Cabinet clears OVL's exit from Trinidad exploration venture

The cabinet committee on economic affairs (CCEA) today granted ex-post-facto approval for withdrawal of ONGC Videsh Limited (OVL), a partner in the ONGC Mittal Energy Ltd (OMEL) venture, from the oil exploration joint project in Trinidad & Tobago.

OVL had incurred an expenditure of over $1 million in the North Coast Marine Area 2 (NCMA 2) project.

OMEL exited the project after Mittal's investment arm Mittal Investment Saral (MIS) expressed its intention to withdraw from the block in view of the global economic meltdown and the inability of OEML to finalise the carry agreement with its Trinidad partner, Petrotrin.

OMEL's exit forced OVL to re examine the previous evaluation to assess whether OVL could take the entire available stake.

The CCEA had, at its meeting held in June 2008, considered and approved the investment by OVL in exploratory block NCMA 2.

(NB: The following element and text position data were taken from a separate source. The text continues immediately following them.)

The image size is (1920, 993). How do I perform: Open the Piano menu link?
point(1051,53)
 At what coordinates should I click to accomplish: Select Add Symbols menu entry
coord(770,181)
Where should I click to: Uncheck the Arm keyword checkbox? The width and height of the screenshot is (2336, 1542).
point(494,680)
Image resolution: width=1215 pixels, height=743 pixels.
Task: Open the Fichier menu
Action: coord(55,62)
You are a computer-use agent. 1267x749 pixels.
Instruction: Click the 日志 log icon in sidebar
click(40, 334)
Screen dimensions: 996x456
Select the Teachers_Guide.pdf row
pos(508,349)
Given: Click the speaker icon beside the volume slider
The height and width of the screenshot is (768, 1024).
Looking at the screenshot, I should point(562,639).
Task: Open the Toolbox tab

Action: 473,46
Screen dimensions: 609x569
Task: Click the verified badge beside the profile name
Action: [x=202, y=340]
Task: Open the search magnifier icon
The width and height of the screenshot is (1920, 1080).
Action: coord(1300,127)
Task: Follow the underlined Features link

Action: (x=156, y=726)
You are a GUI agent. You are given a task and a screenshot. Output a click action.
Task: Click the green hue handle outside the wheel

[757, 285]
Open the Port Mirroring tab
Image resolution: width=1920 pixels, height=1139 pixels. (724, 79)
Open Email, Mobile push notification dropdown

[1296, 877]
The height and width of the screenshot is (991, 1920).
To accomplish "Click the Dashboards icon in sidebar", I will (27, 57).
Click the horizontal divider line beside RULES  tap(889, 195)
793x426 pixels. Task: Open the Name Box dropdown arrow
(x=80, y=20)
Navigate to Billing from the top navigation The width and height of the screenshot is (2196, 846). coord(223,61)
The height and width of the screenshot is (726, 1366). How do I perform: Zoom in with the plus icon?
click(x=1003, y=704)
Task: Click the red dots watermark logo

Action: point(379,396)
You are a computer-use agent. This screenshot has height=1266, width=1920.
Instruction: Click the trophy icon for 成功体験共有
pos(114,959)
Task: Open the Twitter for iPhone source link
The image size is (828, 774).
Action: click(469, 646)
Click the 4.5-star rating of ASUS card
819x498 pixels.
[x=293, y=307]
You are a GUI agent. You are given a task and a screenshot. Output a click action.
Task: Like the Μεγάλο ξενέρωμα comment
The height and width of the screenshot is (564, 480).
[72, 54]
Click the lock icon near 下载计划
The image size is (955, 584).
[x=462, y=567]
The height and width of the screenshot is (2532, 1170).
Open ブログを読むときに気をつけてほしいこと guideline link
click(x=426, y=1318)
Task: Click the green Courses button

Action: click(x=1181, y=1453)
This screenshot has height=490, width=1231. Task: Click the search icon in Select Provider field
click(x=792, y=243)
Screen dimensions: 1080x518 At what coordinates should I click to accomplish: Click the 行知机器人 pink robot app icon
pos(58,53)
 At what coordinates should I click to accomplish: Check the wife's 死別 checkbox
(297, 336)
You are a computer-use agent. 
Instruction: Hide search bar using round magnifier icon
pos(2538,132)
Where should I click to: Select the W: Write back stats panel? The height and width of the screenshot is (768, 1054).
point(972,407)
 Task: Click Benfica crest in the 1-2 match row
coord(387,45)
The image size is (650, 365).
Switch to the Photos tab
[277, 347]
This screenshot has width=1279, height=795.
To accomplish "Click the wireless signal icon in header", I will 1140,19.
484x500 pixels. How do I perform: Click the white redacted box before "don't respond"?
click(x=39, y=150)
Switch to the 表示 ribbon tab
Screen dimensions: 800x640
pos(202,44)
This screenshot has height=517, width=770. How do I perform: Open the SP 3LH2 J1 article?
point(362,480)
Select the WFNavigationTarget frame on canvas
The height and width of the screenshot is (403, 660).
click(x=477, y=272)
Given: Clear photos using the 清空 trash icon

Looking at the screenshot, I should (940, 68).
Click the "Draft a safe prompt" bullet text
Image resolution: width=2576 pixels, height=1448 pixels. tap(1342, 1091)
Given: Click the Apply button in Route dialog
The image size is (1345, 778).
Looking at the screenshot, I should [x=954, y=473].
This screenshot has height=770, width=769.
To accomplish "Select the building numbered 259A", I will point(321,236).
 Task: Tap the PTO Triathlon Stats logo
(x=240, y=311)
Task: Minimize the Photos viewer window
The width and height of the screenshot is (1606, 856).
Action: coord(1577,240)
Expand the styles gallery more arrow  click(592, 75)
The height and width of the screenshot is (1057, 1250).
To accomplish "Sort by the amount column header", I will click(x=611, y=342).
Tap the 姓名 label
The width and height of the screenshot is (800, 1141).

National Oil Company of Trinidad & Tobago (Pertrotrin) had a participating interest (PI) of up to 35 per cent during the first exploration phase in NCMA 2 project. Thereafter, Pertotrin was supposed to pay for its PI. The remaining 65 per cent PI was to be acquired by OMEL wherein OVL's share of investment was up to $155 million, with an internal rate of return of over 14 per cent.